§ Task inputs
* * * * * * * * *

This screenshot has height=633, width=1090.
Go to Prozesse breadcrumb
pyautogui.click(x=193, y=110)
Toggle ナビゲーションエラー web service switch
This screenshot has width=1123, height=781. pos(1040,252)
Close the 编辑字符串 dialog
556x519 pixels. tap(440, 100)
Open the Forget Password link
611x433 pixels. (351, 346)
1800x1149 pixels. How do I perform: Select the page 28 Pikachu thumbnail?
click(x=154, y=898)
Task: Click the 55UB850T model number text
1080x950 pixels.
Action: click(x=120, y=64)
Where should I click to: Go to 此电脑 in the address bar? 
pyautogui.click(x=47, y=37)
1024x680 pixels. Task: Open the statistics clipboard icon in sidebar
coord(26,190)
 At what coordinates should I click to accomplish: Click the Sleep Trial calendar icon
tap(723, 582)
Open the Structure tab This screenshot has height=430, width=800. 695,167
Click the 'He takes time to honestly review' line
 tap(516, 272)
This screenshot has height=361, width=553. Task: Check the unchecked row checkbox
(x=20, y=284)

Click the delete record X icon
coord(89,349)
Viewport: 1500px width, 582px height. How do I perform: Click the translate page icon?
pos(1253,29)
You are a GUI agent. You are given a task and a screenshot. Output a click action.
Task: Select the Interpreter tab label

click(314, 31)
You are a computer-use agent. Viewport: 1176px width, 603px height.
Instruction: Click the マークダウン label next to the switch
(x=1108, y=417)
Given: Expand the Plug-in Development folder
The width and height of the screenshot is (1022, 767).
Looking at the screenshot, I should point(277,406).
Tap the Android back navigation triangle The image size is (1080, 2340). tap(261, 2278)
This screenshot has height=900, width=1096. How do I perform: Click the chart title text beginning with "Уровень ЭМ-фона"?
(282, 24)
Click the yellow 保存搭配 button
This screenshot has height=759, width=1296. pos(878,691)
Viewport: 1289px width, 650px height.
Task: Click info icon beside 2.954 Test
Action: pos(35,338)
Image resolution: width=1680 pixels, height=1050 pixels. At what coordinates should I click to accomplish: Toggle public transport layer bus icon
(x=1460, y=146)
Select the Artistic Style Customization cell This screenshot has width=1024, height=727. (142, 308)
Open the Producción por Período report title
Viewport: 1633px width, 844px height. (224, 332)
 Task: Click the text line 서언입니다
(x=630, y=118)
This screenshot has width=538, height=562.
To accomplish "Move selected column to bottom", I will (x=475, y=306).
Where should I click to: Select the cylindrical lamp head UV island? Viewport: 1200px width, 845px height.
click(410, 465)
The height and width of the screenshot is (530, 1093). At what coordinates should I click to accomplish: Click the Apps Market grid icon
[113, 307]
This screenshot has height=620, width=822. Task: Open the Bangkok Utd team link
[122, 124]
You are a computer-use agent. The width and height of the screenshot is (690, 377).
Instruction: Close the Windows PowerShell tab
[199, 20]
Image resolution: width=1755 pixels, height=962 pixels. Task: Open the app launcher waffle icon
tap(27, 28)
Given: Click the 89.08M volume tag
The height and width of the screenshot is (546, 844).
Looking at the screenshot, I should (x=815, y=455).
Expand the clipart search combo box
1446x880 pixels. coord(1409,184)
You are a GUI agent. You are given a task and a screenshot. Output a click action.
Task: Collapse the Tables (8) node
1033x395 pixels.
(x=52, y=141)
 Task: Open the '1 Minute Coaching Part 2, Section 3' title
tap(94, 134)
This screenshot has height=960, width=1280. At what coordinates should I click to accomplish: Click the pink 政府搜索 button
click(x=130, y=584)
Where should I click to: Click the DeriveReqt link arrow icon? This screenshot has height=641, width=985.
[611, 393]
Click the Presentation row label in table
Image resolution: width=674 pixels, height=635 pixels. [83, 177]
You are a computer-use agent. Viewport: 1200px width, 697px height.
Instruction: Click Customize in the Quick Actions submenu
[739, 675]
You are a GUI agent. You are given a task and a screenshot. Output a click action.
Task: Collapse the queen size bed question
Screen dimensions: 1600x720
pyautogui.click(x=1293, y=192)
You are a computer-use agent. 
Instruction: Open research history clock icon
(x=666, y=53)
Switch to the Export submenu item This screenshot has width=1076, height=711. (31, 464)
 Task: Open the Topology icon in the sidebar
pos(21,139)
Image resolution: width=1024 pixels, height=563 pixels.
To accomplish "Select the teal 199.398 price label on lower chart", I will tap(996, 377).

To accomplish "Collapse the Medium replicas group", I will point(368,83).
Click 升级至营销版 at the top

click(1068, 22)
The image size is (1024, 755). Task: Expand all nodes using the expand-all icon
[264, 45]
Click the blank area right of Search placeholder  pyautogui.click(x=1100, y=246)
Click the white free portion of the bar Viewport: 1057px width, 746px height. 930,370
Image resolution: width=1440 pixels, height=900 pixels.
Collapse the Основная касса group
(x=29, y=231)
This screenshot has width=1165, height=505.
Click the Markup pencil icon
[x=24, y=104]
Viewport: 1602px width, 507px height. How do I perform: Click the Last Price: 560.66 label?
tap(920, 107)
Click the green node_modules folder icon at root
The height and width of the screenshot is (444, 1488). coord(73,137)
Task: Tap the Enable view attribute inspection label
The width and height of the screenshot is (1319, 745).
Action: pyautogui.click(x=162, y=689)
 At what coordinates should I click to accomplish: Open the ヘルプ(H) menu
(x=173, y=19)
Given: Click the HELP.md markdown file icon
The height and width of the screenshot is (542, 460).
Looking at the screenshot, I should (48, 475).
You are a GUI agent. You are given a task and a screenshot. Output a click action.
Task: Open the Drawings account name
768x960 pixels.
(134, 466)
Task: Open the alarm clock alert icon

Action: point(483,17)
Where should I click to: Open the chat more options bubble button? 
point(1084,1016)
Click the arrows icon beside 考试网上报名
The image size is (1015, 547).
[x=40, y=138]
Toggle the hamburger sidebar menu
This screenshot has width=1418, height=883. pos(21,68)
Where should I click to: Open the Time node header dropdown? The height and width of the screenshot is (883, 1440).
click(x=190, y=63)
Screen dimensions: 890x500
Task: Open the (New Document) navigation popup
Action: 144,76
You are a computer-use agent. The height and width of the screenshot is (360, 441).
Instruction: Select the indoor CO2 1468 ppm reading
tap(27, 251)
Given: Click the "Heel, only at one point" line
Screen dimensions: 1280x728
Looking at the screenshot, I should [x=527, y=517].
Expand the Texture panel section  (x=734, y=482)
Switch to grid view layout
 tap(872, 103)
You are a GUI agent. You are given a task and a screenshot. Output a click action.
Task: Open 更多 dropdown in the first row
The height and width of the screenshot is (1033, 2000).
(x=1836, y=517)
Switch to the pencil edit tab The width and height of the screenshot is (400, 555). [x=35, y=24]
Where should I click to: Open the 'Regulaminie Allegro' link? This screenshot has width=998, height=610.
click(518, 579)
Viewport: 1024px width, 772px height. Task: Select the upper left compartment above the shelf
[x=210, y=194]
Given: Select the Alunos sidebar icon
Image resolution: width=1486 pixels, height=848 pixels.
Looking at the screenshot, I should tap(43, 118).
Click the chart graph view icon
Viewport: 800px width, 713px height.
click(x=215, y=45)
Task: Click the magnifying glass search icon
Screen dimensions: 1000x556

* * * * * * * * *

Report each line above containing the string "computer".

You are a computer-use agent. Viewport: 1176px width, 603px height.
You are a computer-use agent. The width and height of the screenshot is (690, 377).
You are a computer-use agent. Viewport: 1200px width, 697px height.
You are a computer-use agent. 
You are a computer-use agent. The height and width of the screenshot is (360, 441).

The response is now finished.